* [Material provided]:
-=-=-=-=-

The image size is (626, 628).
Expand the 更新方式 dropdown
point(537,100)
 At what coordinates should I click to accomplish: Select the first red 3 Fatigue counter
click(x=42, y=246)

-=-=-=-=-

* [Problem requirements]: Give the records above as a Markdown table with the columns Row and Line. Put one line per row, numbered from 1, and skip any blank lines.

* [Exercise response]:
| Row | Line |
|---|---|
| 1 | The image size is (626, 628). |
| 2 | Expand the 更新方式 dropdown |
| 3 | point(537,100) |
| 4 |  At what coordinates should I click to accomplish: Select the first red 3 Fatigue counter |
| 5 | click(x=42, y=246) |